Comment: Farmers left with many unknowns despite Budget positives
Budget 2018 has delivered some headline bonuses for farming, but the underlying figures will leave many farmers disappointed as the fundamental issue of income volatility remains in their hands to deal with.
When the Minister for Finance Paschal Donohue took to the floor of the Dail yesterday it was interesting to note that it was a good 40 minutes into his Budget speech before he mentioned the agri-food sector in any detail.
This was in marked contrast to his predecessor Michael Noonan, who prioritised farmers in his last budget.
Back then, the sector was lauded as the saving grace of a country on its knees. But this is now and the agri-food sector is facing a huge crisis in the form of Brexit and the beef sector in particular, as a trade deal with South American countries threatens to cripple Irish beef production.
This year one of the key themes of the Government’s budget was to ‘Brexit proof’ the economy, but it looks like farmers could be the least Brexit-proofed of the agri-food sector.
Putting his money where his mouth is, the Minister for Finance allocated €300m in low-interest loans to SMEs to help deal with Brexit, but farmers, who have been identified as the sector most exposed to Brexit, will have to be happy with just €25m in similar loans.
Many will question why the banks, which will play a key role in administering the low-interest loans, are not providing loans at similar interest rates to their European counterparts. Further, such low-interest loans do not address the issue of income volatility.

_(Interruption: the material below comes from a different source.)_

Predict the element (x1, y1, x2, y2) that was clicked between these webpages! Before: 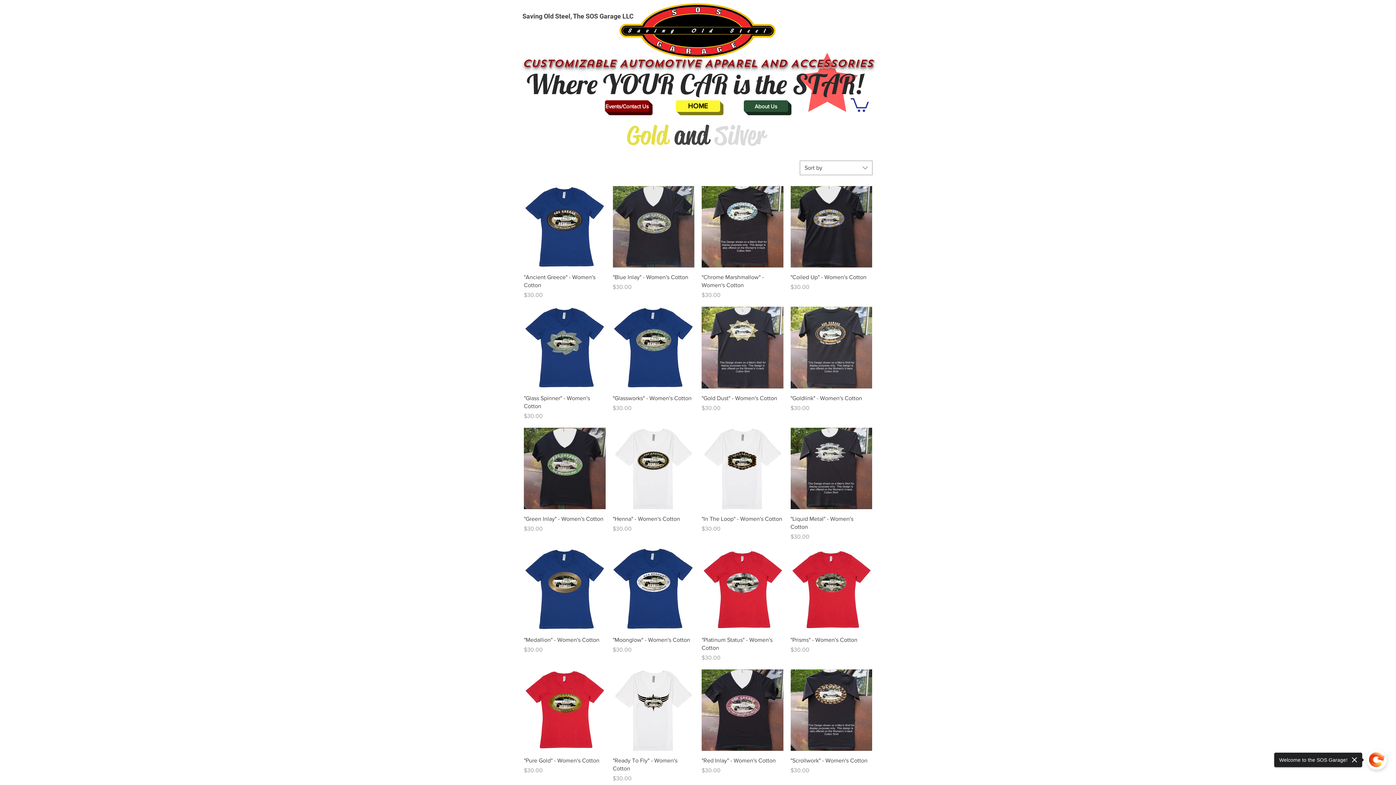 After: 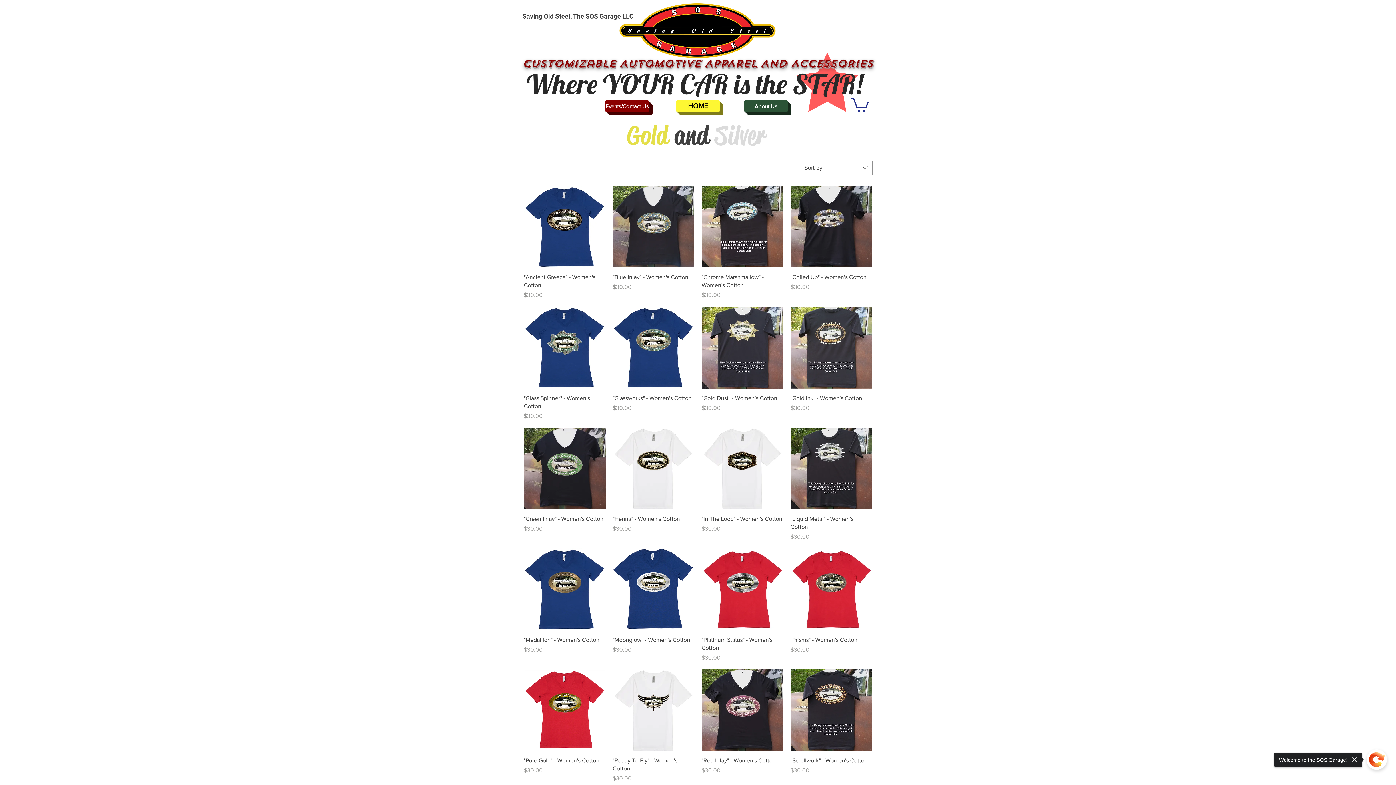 Action: bbox: (850, 96, 869, 111)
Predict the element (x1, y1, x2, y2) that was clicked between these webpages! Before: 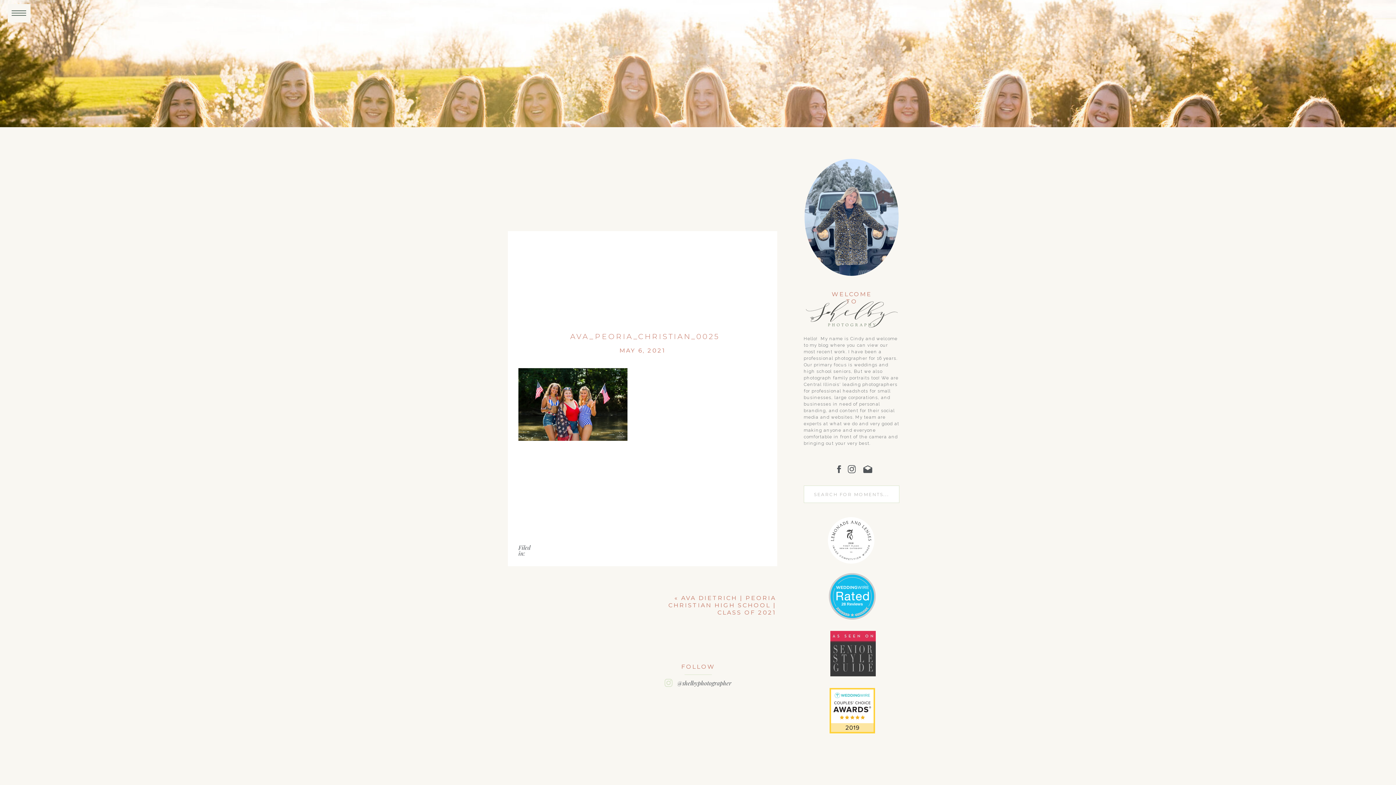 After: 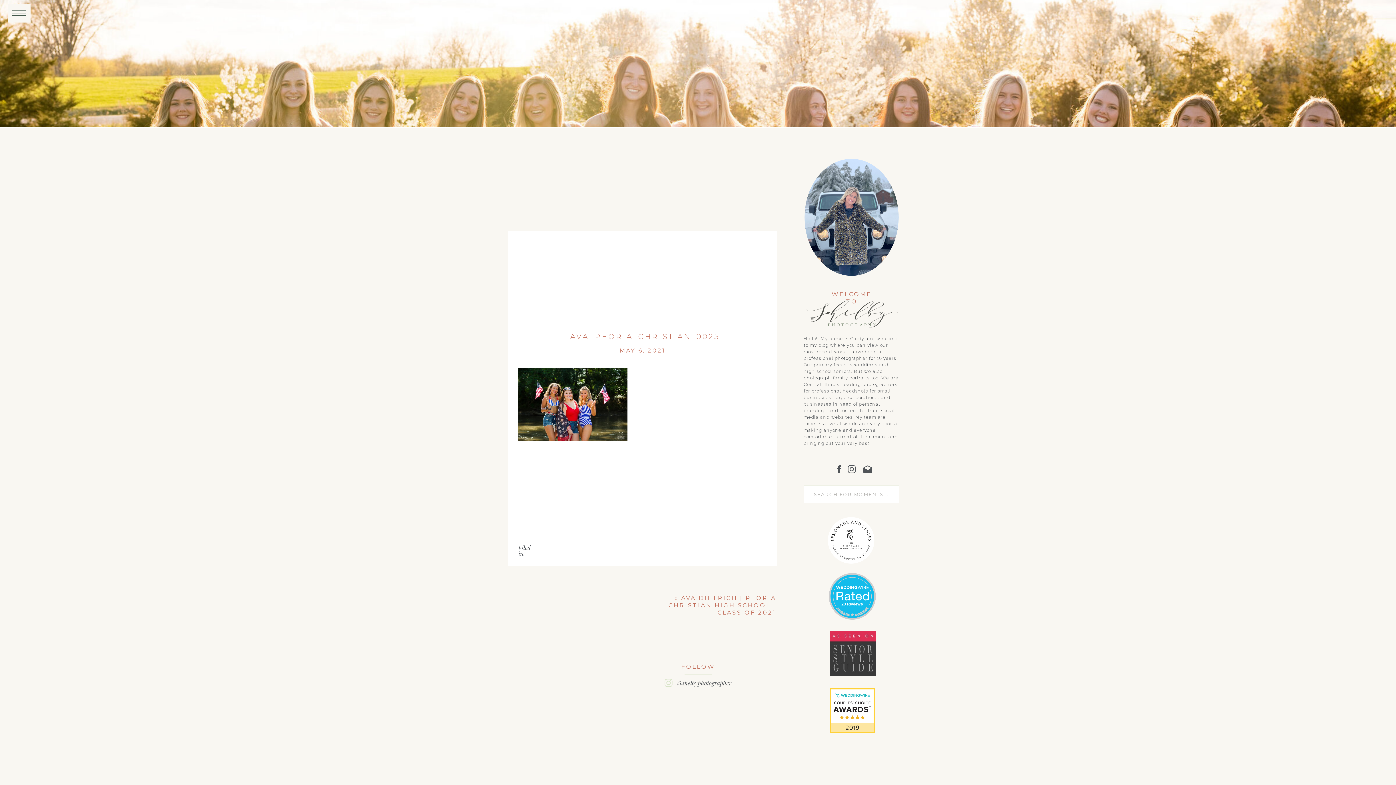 Action: bbox: (862, 463, 873, 475)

Indeed, calls for changes to the taxation system that would allow farmers put money away in a good year, for a rainy year, failed to materialise. And it’s a pity as farming incomes can vary significantly from one year to the next. Income volatility is a growing feature of Irish farming as Irish food and drink becomes more exposed to worldwide currency and demand fluctuations – all impacting on the farmer’s bottom line.